Comp. y Sist. vol.23 no.1 Ciudad de México ene./mar. 2019  Epub 26-Feb-2021

https://doi.org/10.13053/cys-23-1-3143 

Article of the thematic issue

Design of a MEMS-Based Piezoelectric Vibration Energy Harvesting Device for Automotive Applications

E. A. Elvira-Hernández1  * 

R. M. Woo-García1 

F. López-Huerta1 

H. Vázquez-Leal2 

A. L. Herrera-May3 

1 Universidad Veracruzana, Facultad de Ingeniería, Mexico. aelvirah@hotmail.com, woo_rm@yahoo.com.mx, frlopez@uv.mx

2 Universidad Veracruzana, Facultad de Instrumentación Electrónica, Mexico. hvazquez@uv.mx

3 Universidad Veracruzana, Micro and Nanotechnology Research Center, Mexico. leherrera@uv.mx


Abstract:

The automotive industry requires new sensors to improve automotive performance, comfort and safety. These sensors will need the electrical power for their operation, which could be supplied by future MEMS energy harvesting devices. We present the design of a MEMS-based piezoelectric vibration energy harvesting (PVEH) device. The design is formed of two cantilevers of trapezoidal shape (2500 x 1064 x 9 μm) that have two proof masses in their ends. The cantilevers and proof masses are designed of silicon with a PZT-5H film, considering the PiezoMUMPs fabrication process of MEMSCAP. This PVEH device can generate voltage when its structure is deformed at resonance under a vibration acceleration. Finite element method (FEM) models of the PVEH device are developed to predict its electrical and structural behavior at resonance under a vibration acceleration of 12 m/s2. The proposed device has a resonant frequency of 207.8 Hz, a maximum deflection of 201 μm and a generated voltage of 61.5 mV with an electrical resistive load of 10 kΩ. A PVEH devices array could be used to supply electrical power to sensors of modern and future automobiles.

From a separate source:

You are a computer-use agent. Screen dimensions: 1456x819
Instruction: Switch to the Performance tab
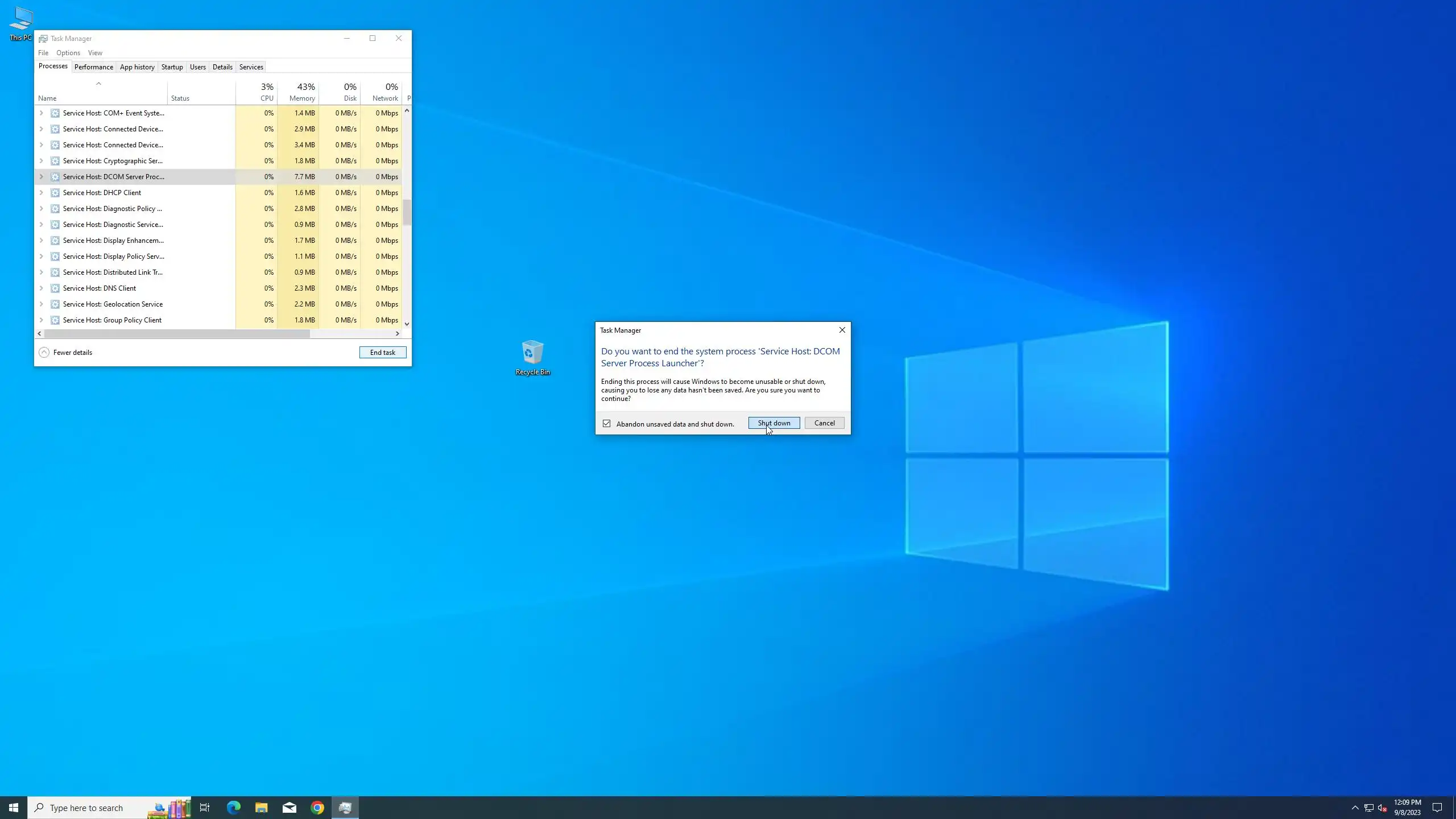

Keywords: Finite element method; energy harvesting; MEMS; piezoelectric; PiezoMUMPs; vibration

1 Introduction

Modern automobiles use several sensors fabricated with microtechnology that can provide a better performance, comfort and safety. These sensors have advantages such as low cost, small size, dynamic range wide and high resolution. However, these sensors need electrical power for their performance, which could be supplied with energy harvesting devices (Wei and Jing, 2017).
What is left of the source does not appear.